Сын Олонга - [11]
За красной, степью, в ущельях, край земли то сходится то расходится с краем неба, и шаман, выжидаючи, напружинился и сделал прыжок через костер. Завизжал парень, которому он вскочил на ногу.
Шаман песней радостно рассказывал, что ему удалось благополучно проскочить через опасное место, где земля сходится с небом: тут лежат кучи костей раздавленных шаманов и их лошадей. По земной трубе спускается шаман к обиталищу Эрлика.
На острове жидкой глины, омываемом девятью реками из человеческих слез, стоит железный дворец Эрлика. Он населен рабами — человеческими душами; через реки протянуты мосты из одного конского волоса, и всякий беглец срывается в воду, и течение снова прибивает его к владениям Эрлика. На заре красного вечера пьет легочную кровь Эрлик, ездит на чудовищном быке со змеей, вместо плетки, в руках.

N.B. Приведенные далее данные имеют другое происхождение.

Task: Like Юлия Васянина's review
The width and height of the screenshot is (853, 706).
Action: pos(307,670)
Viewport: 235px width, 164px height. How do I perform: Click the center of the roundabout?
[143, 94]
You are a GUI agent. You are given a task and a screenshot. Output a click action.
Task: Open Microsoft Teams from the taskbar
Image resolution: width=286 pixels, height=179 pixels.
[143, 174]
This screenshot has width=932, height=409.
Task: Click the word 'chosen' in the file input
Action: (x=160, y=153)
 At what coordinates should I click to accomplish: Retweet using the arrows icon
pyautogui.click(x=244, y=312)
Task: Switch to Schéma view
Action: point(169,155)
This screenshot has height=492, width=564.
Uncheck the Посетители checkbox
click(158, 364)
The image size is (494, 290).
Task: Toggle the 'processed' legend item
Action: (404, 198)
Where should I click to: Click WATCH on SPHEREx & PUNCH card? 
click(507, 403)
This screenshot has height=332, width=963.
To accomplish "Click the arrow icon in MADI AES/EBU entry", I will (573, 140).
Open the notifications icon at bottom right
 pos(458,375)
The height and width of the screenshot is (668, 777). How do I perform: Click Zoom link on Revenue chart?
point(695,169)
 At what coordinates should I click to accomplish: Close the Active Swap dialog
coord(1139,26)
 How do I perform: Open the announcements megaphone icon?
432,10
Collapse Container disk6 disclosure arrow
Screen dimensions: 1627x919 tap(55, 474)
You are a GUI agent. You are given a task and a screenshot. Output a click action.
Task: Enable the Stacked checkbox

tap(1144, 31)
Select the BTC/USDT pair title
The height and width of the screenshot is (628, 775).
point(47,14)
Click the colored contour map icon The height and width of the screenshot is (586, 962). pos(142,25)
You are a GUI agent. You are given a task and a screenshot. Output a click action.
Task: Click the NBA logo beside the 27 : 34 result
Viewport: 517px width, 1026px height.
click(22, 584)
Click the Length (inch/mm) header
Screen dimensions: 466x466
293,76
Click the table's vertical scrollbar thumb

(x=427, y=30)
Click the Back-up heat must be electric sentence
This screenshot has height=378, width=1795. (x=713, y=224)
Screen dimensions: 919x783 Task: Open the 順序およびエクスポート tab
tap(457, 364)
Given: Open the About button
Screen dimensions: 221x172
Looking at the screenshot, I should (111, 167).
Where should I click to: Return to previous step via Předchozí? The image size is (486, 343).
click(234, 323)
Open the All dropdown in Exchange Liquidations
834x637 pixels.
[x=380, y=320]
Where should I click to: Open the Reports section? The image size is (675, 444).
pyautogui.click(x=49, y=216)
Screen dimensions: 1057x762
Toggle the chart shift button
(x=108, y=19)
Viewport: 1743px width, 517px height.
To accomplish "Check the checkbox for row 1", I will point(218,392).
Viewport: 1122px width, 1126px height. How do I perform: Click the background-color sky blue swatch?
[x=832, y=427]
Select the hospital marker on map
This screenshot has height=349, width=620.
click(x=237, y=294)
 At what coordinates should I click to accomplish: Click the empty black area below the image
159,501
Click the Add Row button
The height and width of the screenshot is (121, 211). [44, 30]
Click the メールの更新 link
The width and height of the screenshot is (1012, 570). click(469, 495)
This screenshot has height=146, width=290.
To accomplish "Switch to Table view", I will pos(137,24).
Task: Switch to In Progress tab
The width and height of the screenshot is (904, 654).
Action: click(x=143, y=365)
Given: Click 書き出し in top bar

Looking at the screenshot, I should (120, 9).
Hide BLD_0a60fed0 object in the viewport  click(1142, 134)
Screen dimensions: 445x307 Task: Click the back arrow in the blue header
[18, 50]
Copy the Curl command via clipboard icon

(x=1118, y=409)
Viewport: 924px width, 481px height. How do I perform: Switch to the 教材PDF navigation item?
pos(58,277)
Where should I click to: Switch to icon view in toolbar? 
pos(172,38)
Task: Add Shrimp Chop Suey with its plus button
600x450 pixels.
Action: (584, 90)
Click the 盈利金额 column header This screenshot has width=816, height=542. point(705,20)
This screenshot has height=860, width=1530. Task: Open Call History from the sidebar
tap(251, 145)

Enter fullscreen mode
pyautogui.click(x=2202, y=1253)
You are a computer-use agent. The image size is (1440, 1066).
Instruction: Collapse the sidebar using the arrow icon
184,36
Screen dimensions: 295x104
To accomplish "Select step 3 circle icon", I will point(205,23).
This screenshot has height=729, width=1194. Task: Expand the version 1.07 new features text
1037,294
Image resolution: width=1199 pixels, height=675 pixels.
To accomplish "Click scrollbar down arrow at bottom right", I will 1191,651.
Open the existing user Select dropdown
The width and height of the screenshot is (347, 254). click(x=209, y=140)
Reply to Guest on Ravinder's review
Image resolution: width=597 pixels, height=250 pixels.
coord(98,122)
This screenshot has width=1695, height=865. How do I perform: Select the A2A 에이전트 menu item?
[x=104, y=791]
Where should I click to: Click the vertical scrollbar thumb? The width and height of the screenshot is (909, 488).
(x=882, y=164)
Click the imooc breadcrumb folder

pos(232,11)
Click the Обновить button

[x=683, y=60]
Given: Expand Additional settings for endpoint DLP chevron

Шаман, вытянувшись на носках, осторожно балансируя, плывет по аилу. Не оборвались девять волосков! За мостами встречаются девять мохнатых, вертлявых дочерей Эрлика. Они зовут шамана, хватают за руки. Он, отбиваясь, закружился в вихре; развеваются полы священной одежды, навешанные жгуты, поясные ленточки; от быстрого кружения пламя пригнулось и, когда шаман закружился вблизи, костер потух.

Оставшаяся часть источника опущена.